After spending the summer in Canada and Alaska, these tiny birds make their way to the coast. Here they bulk up on sugar water and natural nectar that they will need to sustain them for a 20 hour non-stop flight across the Gulf of Mexico. Remember that these tiny birds weight about the same as a  penny yet have to add up to 40-50% of their body weight in preparation for the long flight.
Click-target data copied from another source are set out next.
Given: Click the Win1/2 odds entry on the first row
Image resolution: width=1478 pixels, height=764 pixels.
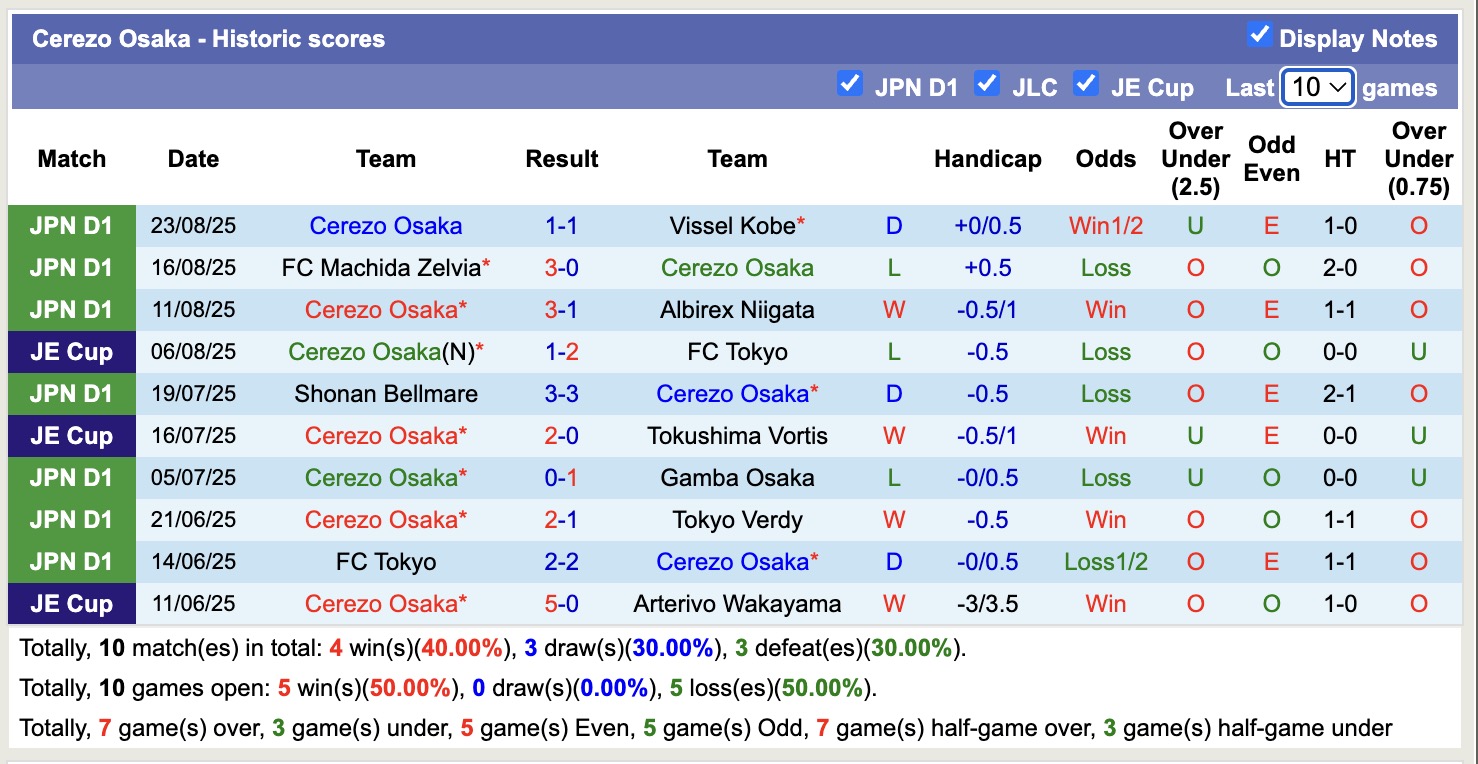Looking at the screenshot, I should [1104, 226].
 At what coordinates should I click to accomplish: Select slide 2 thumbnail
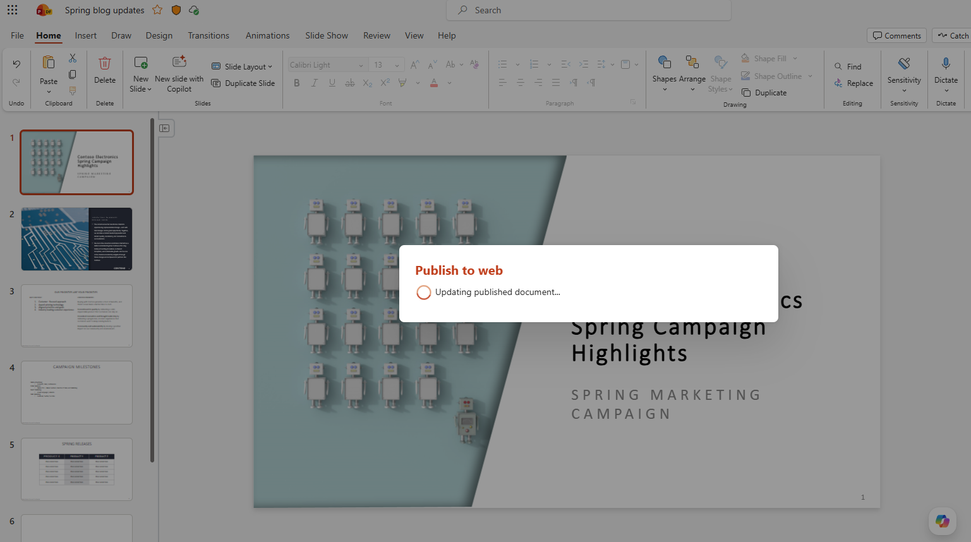(77, 239)
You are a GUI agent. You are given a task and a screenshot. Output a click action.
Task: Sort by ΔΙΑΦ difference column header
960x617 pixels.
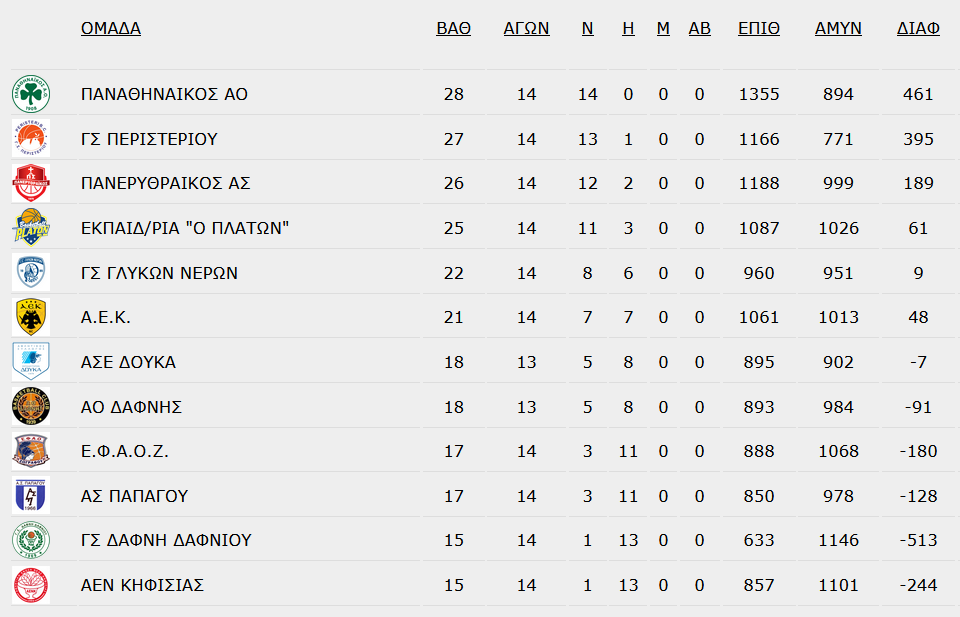pos(918,28)
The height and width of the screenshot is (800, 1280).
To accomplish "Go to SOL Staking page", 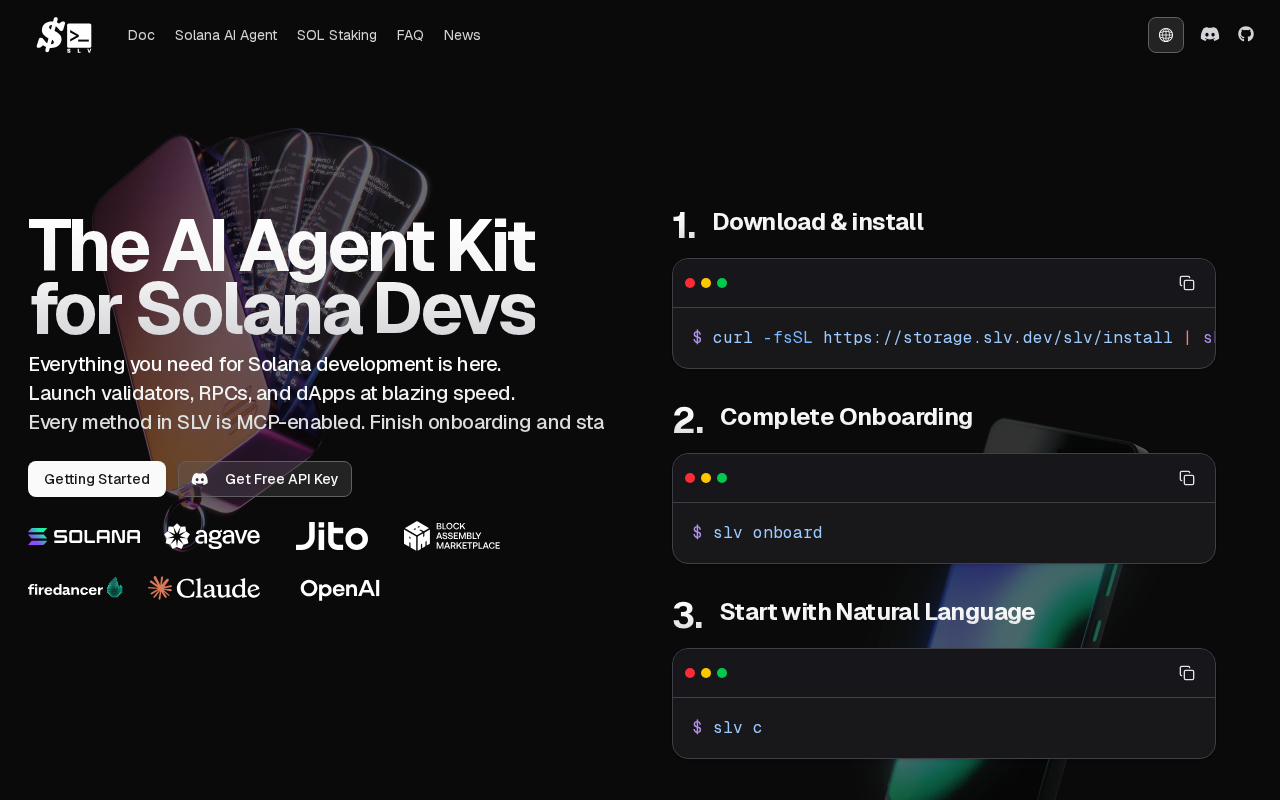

They fly alone, not in flocks, on their 500 mile trip. And that is after having made the journey from the north. Some hummingbirds will travel up to 2700 miles between their summer and winter homes. There is some evidence that they follow the same route (without the benefit of AAA or Mapquest!) so you may see the same birds year after year at your feeders.

Myth: Hummingbirds catch a ride on the backs of Canada Geese or other birds.
Fact: Hummingbirds fly at much lower altitudes than geese do. Also geese flying south don't end up in the tropics.

This past week was the Rockport-Fulton HummerBird Celebration. I was thrilled to get to see hummingbirds being banded and even was privileged to hold two for release after they were banded. The banding process allows scientists to gather data about sex, weight, health, migration patterns, and size. Banders can even tell if a female hummingbird hatched babies (the head feathers are raggedy from spending so much time in a tiny, thimble-sized nest). Banders must hold a federal permit and the birds can not be held for very long during the banding process. Only about 150 people are certified for banding hummingbirds (and at least 3 were at the Celebration)! Anyone can take a look at how many birds of various species have been banded in any state by searching the USGS map. It's unlikely the average person will spot a banded hummingbird but sightings can also be reported to USGS. And many birders do spot bands on larger birds, providing information on migration patterns.

The hummingbird is caught in a mesh bag that has been hung near feeders. Then the bird is banded. weighed, measured, sexed, and an estimate of body fat is taken. The bird is remarkably calm in its "sock." Once all the clinical stuff is done, the bird is placed onto the flat hand of an observer. After a moment, the bird flies off.

There is so much more to be said about these charming little birds, but I've got to go fill feeders and monitor the proprietary antics of my own little charm. They'll only be around for a few more weeks!